- Job 1 -
Please list every country the climate article names as showing a promising sign on climate protection.

━━━━━━━━━━━━━━━━

Japan News and Discussion
By John C Topping Jr
In September, some remarkable breakthroughs occurred in climate protection - almost enough to balance the grim news on the scientific front indicating rapidly thinning Arctic sea ice and acceleration of deglaciation in Greenland.
The promising signs include India’s announcement of willingness to commit to greenhouse limits and adoption of a domestic cap and trade plan for energy efficiency in eight industry sectors; massive investments by China in wind and solar energy; and an announcement by Japan’s new prime minister, Yukio Hatayama, that Japan will commit to reduce its greenhouse emissions 25% below current levels by 2020. The Republic of Korea’s Green New Deal stimulus package, launched in January, had already disbursed 20% of the U.S. $38.1 billion pledged for 2009-2012. Indonesia has also indicated the potential for cuts in carbon emissions of 40% below 2005 levels by 2030 through reductions in deforestation, peat land degradation, and energy consumption.
Despite this progress, the outlook is not auspicious for a sweeping North–South emissions accord by the conclusion of this December’s Copenhagen Climate Conference. Different perceptions by developed and developing countries over historic emissions, per capita emissions and emissions growth complicate near term efforts to get a deal on CO2. Yet, the overall outlook for global emissions reduction is more promising if we look past the negotiations to what is actually happening as a global competition develops to dominate emerging low carbon energy fields.

━━━━━━━━━━━━━━━━

- Job 2 -
In the stretch of rows from the line containing "Image resolution: width=500" through the line containing "What do you see at coordinates (260, 623)", change "location" to "position" and leave everything else untouched. Return only those lines.

━━━━━━━━━━━━━━━━

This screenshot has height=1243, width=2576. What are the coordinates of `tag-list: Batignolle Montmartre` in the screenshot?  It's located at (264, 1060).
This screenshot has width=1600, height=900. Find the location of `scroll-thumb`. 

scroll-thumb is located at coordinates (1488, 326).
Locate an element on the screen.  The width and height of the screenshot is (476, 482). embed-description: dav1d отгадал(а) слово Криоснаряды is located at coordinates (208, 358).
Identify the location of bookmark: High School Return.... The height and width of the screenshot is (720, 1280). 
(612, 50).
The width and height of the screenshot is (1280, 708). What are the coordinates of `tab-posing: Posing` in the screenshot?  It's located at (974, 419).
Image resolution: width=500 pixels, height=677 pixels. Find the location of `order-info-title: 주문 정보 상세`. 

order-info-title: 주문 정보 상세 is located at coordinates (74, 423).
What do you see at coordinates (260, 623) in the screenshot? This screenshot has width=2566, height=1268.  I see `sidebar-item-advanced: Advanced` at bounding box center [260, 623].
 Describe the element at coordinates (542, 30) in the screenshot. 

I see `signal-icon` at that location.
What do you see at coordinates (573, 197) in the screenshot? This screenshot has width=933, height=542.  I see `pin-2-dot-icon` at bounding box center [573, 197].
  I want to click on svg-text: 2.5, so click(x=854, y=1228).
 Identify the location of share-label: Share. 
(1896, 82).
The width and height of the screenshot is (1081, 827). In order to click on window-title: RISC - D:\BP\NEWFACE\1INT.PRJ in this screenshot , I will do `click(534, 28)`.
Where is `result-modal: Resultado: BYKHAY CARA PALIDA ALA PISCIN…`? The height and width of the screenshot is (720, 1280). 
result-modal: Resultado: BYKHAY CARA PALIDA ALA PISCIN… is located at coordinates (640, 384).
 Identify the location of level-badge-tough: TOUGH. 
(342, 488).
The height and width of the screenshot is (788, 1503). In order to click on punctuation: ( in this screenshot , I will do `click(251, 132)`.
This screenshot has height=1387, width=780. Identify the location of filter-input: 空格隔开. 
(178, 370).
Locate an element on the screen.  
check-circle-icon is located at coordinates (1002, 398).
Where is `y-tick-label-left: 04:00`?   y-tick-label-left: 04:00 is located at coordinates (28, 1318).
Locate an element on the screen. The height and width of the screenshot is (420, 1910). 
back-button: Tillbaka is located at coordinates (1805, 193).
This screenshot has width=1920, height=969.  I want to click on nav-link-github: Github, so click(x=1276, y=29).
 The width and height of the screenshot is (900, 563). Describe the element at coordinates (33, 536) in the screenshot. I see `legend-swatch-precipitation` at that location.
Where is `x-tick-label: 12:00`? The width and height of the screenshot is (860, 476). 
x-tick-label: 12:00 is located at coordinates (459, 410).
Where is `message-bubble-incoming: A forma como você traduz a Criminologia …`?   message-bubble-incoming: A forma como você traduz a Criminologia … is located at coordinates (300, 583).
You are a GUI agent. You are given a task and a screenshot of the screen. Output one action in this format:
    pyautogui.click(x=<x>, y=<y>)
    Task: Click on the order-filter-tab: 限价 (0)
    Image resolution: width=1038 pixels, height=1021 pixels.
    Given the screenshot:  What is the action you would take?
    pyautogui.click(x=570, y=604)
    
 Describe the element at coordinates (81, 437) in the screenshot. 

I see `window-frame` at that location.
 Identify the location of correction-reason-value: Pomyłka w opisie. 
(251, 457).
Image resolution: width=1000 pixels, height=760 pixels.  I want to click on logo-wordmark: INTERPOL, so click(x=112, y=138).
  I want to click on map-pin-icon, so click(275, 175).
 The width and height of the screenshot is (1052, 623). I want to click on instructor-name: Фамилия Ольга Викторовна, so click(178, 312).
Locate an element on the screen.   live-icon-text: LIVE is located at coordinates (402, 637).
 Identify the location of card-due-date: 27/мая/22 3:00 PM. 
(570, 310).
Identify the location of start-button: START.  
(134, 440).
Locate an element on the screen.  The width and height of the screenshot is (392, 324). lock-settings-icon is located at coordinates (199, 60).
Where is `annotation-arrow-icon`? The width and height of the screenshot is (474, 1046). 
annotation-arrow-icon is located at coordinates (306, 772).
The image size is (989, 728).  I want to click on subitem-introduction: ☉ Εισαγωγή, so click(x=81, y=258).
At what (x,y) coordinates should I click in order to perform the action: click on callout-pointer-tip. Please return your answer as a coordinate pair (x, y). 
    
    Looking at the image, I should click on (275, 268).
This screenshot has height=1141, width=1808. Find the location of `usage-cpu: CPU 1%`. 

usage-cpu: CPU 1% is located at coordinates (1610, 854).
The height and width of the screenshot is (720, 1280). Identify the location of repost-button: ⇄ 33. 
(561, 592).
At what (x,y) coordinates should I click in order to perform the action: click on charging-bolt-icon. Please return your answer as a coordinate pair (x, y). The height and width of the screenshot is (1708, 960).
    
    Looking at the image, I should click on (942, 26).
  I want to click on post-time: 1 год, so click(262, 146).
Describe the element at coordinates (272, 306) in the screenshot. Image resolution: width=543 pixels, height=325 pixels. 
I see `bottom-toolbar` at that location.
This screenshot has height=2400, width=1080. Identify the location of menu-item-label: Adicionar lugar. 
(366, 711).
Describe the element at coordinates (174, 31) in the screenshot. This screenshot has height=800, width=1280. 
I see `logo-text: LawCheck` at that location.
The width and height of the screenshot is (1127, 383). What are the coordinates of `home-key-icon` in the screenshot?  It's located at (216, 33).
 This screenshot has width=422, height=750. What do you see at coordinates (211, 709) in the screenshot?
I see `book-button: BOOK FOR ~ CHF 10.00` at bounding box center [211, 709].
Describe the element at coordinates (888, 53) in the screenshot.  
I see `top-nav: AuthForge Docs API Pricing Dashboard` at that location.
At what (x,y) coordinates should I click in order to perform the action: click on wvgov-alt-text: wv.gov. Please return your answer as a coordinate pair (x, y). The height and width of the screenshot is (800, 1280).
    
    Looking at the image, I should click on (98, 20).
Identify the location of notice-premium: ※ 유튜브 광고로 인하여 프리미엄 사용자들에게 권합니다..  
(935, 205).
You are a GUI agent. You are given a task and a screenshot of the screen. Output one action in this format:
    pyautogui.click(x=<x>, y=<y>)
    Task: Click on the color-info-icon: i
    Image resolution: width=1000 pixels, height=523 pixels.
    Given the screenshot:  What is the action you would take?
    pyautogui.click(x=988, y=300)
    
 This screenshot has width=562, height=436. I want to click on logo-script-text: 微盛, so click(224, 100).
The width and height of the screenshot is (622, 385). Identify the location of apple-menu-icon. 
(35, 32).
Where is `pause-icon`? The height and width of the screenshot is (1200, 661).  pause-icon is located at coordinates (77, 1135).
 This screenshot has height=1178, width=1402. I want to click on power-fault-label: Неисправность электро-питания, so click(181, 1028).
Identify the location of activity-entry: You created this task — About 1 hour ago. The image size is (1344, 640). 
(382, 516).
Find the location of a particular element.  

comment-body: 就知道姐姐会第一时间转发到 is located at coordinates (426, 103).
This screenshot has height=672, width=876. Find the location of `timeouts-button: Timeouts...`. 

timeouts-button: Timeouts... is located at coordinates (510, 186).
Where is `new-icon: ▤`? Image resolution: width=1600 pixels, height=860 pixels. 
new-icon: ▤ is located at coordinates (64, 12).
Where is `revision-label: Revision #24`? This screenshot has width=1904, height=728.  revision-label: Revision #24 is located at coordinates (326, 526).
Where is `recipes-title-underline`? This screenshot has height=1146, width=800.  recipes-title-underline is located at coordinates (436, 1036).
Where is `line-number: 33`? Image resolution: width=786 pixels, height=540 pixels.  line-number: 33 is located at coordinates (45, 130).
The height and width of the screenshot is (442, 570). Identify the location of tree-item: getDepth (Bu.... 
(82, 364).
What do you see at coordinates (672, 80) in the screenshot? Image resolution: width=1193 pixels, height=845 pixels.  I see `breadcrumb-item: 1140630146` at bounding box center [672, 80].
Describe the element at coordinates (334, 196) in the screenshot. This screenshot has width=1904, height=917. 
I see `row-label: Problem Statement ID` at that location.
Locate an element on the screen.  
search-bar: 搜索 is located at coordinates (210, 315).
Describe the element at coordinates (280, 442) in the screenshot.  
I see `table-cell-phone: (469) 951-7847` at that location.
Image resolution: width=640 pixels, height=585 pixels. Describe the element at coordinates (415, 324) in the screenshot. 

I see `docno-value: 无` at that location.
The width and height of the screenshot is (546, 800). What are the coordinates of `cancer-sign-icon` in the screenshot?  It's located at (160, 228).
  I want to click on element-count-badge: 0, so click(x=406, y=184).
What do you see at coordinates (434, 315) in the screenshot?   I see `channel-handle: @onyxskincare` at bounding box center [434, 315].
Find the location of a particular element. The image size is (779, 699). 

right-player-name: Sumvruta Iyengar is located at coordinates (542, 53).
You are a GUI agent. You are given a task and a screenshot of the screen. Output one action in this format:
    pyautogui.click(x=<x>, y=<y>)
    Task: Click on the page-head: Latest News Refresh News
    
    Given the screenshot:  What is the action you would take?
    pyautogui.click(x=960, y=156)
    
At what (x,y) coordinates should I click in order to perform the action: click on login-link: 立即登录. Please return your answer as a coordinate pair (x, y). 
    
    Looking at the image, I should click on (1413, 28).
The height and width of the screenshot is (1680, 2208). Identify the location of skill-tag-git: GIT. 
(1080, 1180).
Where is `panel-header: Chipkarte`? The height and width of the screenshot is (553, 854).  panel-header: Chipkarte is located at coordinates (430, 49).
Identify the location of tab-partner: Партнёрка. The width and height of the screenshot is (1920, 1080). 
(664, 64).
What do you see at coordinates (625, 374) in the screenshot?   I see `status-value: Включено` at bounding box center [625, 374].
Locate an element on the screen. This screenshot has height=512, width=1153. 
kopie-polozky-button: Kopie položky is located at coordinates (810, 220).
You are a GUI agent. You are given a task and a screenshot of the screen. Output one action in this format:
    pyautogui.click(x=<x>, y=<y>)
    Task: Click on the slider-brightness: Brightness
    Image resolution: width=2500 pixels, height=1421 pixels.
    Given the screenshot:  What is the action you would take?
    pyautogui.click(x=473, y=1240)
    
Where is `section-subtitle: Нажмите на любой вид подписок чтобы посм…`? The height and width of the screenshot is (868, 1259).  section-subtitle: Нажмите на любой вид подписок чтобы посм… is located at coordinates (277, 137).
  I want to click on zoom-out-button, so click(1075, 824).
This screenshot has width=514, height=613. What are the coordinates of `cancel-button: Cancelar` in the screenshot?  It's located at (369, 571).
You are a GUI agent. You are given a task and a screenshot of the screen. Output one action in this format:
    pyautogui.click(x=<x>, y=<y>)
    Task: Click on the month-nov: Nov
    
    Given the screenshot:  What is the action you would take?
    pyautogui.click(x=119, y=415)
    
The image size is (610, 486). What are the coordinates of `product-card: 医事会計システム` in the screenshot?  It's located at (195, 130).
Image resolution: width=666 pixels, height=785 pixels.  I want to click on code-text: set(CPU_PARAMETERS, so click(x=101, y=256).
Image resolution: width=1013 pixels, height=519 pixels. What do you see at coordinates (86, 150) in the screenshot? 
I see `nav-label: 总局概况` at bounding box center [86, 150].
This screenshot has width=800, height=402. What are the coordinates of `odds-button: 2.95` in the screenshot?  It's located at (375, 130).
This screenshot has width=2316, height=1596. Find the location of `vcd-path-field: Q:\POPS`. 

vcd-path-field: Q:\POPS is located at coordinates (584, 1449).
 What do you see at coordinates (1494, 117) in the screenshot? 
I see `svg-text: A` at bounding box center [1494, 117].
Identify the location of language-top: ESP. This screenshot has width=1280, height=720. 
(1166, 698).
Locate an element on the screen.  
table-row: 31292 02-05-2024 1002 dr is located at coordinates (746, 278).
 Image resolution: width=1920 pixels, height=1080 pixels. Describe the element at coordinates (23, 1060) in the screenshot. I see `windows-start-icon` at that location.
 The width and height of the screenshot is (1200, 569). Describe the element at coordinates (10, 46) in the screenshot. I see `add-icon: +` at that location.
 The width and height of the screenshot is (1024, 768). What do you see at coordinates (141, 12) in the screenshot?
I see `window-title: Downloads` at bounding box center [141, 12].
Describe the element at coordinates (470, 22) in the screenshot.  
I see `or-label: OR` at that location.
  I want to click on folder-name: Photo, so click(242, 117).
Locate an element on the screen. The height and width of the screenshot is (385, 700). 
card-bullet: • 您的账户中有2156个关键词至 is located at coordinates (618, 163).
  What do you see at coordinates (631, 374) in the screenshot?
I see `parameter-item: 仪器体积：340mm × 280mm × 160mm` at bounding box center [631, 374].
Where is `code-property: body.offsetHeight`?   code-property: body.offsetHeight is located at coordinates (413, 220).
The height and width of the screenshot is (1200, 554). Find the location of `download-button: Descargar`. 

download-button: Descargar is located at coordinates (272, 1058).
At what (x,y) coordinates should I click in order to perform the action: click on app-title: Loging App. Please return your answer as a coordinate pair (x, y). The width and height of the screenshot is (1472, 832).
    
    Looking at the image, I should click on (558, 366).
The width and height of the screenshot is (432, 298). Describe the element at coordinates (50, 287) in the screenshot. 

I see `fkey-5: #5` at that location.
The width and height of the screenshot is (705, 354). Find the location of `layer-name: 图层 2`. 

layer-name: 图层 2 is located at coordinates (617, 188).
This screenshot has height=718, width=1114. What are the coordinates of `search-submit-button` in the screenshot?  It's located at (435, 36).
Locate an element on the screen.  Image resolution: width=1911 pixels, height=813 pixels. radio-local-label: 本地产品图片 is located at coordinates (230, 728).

━━━━━━━━━━━━━━━━

- Final answer 1 -
India, China, Japan, the Republic of Korea, Indonesia

- Final answer 2 -
Image resolution: width=500 pixels, height=677 pixels. Find the position of `order-info-title: 주문 정보 상세`. 

order-info-title: 주문 정보 상세 is located at coordinates (74, 423).
What do you see at coordinates (260, 623) in the screenshot? This screenshot has width=2566, height=1268.  I see `sidebar-item-advanced: Advanced` at bounding box center [260, 623].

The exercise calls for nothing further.